Despite successful interventions by Lawyers for Human Rights and the UNHCR in upholding Children’s Rights (section 28 of the Bill of Rights) in court, it’s not enough to prevent the risk of statelessness in the country.
The Departments of Social Development and Home Affairs need to develop a memorandum of understanding and policy plan on the issue of stateless children in South Africa. Provisions should be made for social workers who oversee orphaned, abandoned or abused children to access the services of Home Affairs more efficiently. A direct link between the two departments should be made to ensure both departments have a clear goal when it comes to processing applications of this nature.

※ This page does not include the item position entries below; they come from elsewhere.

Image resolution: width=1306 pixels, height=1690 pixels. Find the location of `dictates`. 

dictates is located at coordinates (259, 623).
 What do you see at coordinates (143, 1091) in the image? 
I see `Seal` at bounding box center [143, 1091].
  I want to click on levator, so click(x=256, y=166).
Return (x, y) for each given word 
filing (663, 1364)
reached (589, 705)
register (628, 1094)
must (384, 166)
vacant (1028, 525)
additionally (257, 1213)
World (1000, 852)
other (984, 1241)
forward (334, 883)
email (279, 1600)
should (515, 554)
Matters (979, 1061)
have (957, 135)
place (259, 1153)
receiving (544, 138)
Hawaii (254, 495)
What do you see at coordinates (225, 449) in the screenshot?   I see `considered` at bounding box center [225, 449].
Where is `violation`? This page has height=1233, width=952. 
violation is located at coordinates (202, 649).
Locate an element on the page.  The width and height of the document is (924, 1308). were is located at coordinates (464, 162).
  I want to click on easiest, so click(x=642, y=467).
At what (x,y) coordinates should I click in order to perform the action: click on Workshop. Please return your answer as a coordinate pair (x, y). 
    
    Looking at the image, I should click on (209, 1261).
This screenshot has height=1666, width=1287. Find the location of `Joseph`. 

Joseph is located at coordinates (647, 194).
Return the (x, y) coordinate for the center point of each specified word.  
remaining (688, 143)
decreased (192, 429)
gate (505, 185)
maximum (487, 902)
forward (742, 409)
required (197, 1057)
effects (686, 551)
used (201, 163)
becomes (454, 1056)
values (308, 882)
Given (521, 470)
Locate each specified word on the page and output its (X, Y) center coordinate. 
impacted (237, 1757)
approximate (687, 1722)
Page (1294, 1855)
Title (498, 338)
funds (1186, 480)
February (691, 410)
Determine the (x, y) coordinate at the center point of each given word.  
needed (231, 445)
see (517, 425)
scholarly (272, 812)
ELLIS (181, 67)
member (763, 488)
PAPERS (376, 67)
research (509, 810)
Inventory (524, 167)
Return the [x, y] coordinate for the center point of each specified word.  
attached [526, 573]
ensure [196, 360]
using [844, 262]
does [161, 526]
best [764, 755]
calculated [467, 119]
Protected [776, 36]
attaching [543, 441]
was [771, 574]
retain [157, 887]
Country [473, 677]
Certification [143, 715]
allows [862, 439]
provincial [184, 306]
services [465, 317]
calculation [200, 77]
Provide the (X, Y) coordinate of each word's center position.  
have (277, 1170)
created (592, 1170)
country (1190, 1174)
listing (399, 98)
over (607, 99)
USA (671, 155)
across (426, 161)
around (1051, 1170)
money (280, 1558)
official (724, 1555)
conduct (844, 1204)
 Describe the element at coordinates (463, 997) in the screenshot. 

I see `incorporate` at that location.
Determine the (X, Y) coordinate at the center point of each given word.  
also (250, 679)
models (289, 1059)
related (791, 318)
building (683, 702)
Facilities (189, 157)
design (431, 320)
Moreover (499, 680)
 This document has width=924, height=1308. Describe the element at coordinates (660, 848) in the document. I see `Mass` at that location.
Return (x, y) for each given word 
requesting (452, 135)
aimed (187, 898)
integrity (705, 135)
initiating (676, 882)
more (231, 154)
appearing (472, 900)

The various laws already in place to protect statelessness should mean the country is well equipped to respond to the UNHCR call for ending statelessness by 2024. An amendment bill for the Children’s Act was submitted to Parliament in August this year and does hope to extend the jurisdiction of the Children’s Court more accessible to abandoned or orphaned children.
But the courts cannot be the only solution towards solving the issue of statelessness among children in South Africa. Lawyers for Human Rights have called for the removal of requirements such as (1) “only South African citizens should witness the birth of a child born outside of a healthcare facility or at home”; and (2) “DNA test requirement for children born to unmarried parents or to foreign parent(s) with no option of a waiver or subsidy for those who cannot afford the costs of DNA tests”.
The requirements make the legal pathway to citizenship for stateless children a difficult one – and risks them being subject to a generational cycle of poverty. DM
Monique Bennett is senior researcher in the Governance Insights and Analytics Programme at Good Governance Africa.